Sunday, March 20, 2005

The Schiavo Storm

Given the media coverage and the extreme actions currently being undertaken by the legislature, one would think that the death of Terry Schiavo seriously threatens our Republic to such an extent as to create a precedent that destroys the principle of separation of powers:
QUESTION: What does that concept do the regular give and take between the court systems, the idea of comity and cooperation between judges?

ANSWER: It destroys it. But that's the whole point of this Congressional action. Not liking a particular result in a case that has been litigated fully and completely by a court with competent jurisdiction, Congress now has said that the game must be re-done with new rules that heavily favor one side over the other. The implications of this move are astonishing. Just think about it. Anytime Congress doesn't like the result in a particular case, it could swoop in and call a "do-over," which is essentially what this legislation represents. And this from a Congress that has for a decade or so tried to keep all sorts of citizens-- including disabled employees-- out of federal court. If this law is declared valid, no decision in any state court in the country will be immune from Congressional second-guessing. It would throw out of whack the entire concept of separation of powers. The constitutional law expert Tribe calls it "trial by legislation" and he is right. (emphasis mine)

Why on earth would conservatives work so hard against the grain of federalist principles? Well, according to a memo distributed to Republican senators, this intervention is meant to serve a political purpose by playing to the Christian Right:
In a memo distributed only to Republican senators, the Schiavo case was characterized as "a great political issue" that could pay dividends with Christian conservatives, whose support is essential in midterm elections such as those coming up in 2006.

Interestingly enough, George Bush signed the Texas Futile Care Law back when he was Governor of Texas that essentially allows hospitals to discontinue life support against a family's wishes if the family doesn't have the ability to pay all of the medical bills.

Matt Yglesias points out a particularly salient fact about this whole affair:

It seems worth noting at this point that the overwhelming majority of the Republican caucus voted last week to cut Medicaid benefits. Like the cowards that they are, no specific cuts were on the table, rather they wanted to force Governors to undertake unspecified cuts. We do know, however, what Medicaid spends the bulk of its money on -- long-term care for ailing elderly and disabled people -- so we know what would have been cut.

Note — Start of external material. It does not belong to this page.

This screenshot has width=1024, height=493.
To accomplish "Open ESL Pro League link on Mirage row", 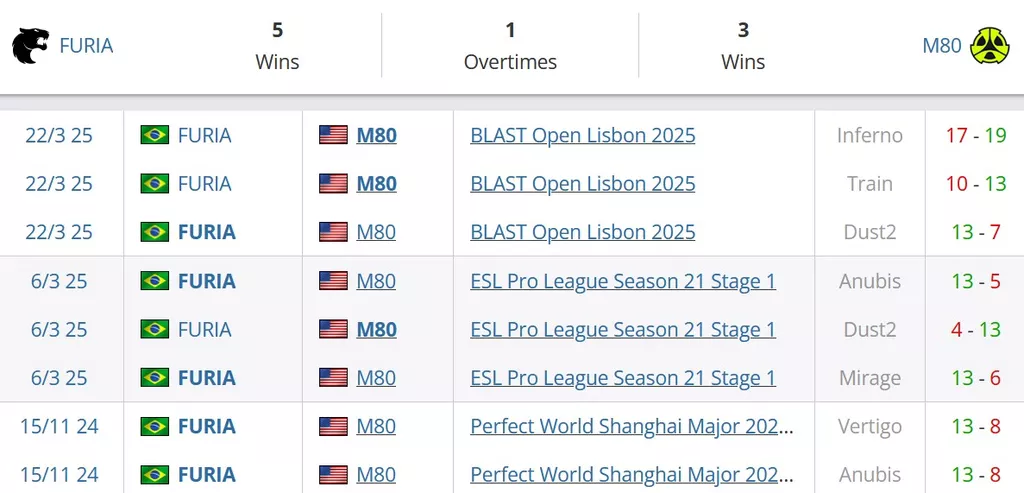I will pos(623,377).
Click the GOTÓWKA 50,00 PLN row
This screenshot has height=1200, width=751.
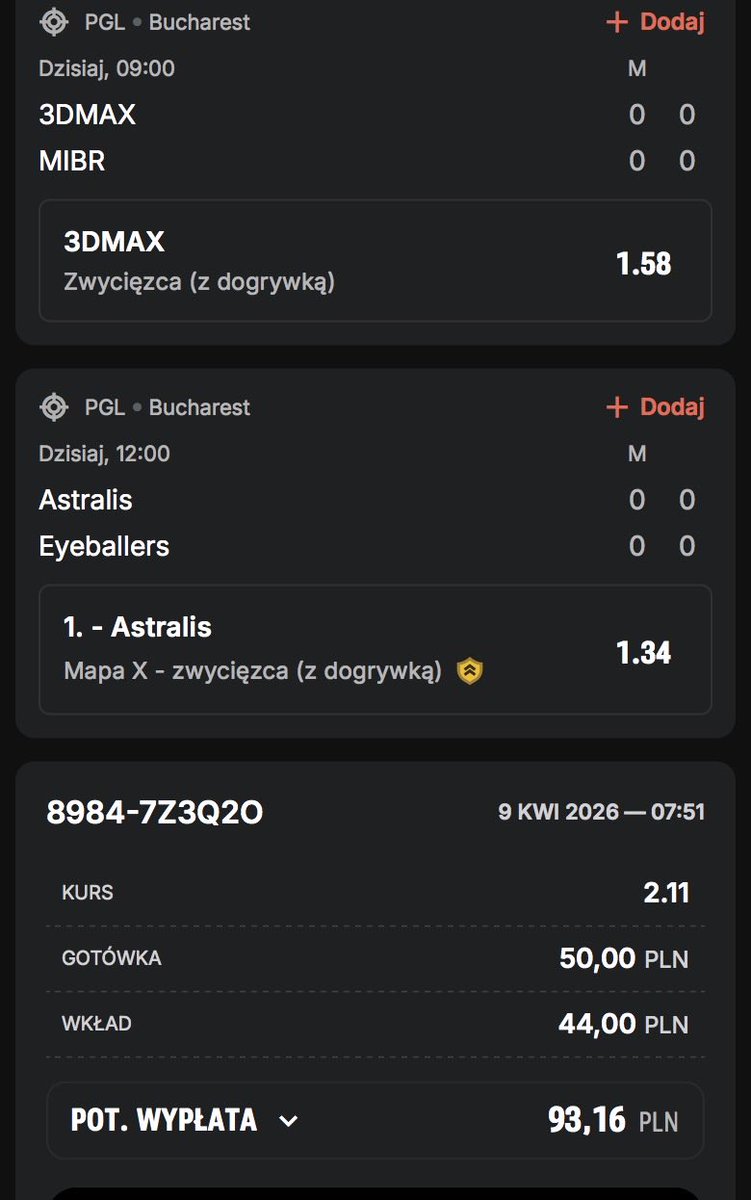[x=375, y=959]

In fact, also in this very week, Republicans have been manuevering to pass a Bankruptcy bill that will be a terrible detriment to the unfortunate Americans who fall into debt. According to a recent Harvard study, about half of all people who file for Chapter 7 do so in the wake of spending on major and often unexpected medical expenses. By denying these people the ability to file for bankruptcy, Congress is ignoring the very painful fact that far too many people do not have the proper insurance to deal with catastrophic medical problems, and now they are taking away an avenue through which these unlucky people could avoid being thrown into poverty by no real fault of their own. The confluence of all of these factors mean that the GOP is making it much harder for people to pay for their medical expenses (which, in Texas means no life support thanks to George W.), and consigning those who have to take out loans beyond their means to keep loved ones alive to poverty. The intellectual and moral contradictions here baffle me: I can't believe all of these items fall on the agenda for the supposed majority. But then again, we all know what the current GOP stands for.

1 Comments:

At 1:01 AM, Blogger Nick said...

Good points all Chris, and I don't really have too much to add. It's worth pointing out though that the ridiculous amounts of media attention being paid to the Schiavo case are emblematic of a larger problem in American newsmedia and politics: misprioritizion. I would be quite surprised if our media had, over the past 7 years, devoted to Congo's 3 million and counting dead one tenth of the attention it has recently given Schiavo. I have a lot of faith in the American people, and I'm convinced that if the majority of this country knew of the ongoing and preventable atrocities in places like Congo and Sudan we could summon up the will to stop them. But when news of actual import is buried on the back pages of low circulation policy journals, that becomes less likely. Thanks, CNN.